*** Records provided ***

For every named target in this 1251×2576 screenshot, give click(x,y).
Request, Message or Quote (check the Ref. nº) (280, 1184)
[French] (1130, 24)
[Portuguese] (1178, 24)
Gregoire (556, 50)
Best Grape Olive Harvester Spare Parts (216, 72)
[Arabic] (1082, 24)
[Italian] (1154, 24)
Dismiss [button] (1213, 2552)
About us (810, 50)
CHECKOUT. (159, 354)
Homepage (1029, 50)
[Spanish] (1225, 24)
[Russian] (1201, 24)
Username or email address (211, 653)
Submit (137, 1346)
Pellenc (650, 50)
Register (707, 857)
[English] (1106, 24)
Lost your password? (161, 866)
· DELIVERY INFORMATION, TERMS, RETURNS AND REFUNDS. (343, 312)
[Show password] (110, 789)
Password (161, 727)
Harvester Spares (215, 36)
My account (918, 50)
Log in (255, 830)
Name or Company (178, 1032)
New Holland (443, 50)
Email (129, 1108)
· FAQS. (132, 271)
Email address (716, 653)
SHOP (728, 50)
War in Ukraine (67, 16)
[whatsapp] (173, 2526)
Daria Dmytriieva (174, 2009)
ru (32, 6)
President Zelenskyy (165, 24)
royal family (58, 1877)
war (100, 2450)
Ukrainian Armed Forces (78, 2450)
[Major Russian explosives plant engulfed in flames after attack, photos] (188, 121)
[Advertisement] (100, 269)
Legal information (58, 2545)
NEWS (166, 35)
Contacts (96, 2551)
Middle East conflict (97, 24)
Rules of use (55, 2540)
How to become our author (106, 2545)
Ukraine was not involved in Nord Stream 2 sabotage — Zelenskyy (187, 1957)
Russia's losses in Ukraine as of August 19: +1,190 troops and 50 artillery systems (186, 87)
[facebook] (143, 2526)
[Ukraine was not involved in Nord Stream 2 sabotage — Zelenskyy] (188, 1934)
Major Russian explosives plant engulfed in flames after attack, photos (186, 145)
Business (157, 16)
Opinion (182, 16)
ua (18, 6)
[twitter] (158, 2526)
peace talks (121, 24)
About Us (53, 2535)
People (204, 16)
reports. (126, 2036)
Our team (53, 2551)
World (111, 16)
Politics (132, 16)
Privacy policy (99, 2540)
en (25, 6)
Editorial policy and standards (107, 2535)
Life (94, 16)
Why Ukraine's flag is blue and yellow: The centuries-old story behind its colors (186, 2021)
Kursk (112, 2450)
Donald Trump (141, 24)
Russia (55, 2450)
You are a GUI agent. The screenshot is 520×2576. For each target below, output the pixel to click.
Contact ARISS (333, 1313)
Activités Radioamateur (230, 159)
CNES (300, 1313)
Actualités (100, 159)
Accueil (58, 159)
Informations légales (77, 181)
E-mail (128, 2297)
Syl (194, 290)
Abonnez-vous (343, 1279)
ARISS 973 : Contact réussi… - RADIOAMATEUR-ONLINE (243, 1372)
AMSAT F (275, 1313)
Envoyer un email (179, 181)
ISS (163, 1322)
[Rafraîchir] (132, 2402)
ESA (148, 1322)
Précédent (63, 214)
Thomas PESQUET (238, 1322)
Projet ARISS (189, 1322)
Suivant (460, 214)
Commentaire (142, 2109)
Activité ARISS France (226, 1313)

*** End of Records provided ***

**Required work:** What you output must be the lines from the opening of the material above up to and including the line with "Password (161, 727)", reproduced exactly.

**Response:**
For every named target in this 1251×2576 screenshot, give click(x,y).
Request, Message or Quote (check the Ref. nº) (280, 1184)
[French] (1130, 24)
[Portuguese] (1178, 24)
Gregoire (556, 50)
Best Grape Olive Harvester Spare Parts (216, 72)
[Arabic] (1082, 24)
[Italian] (1154, 24)
Dismiss [button] (1213, 2552)
About us (810, 50)
CHECKOUT. (159, 354)
Homepage (1029, 50)
[Spanish] (1225, 24)
[Russian] (1201, 24)
Username or email address (211, 653)
Submit (137, 1346)
Pellenc (650, 50)
Register (707, 857)
[English] (1106, 24)
Lost your password? (161, 866)
· DELIVERY INFORMATION, TERMS, RETURNS AND REFUNDS. (343, 312)
[Show password] (110, 789)
Password (161, 727)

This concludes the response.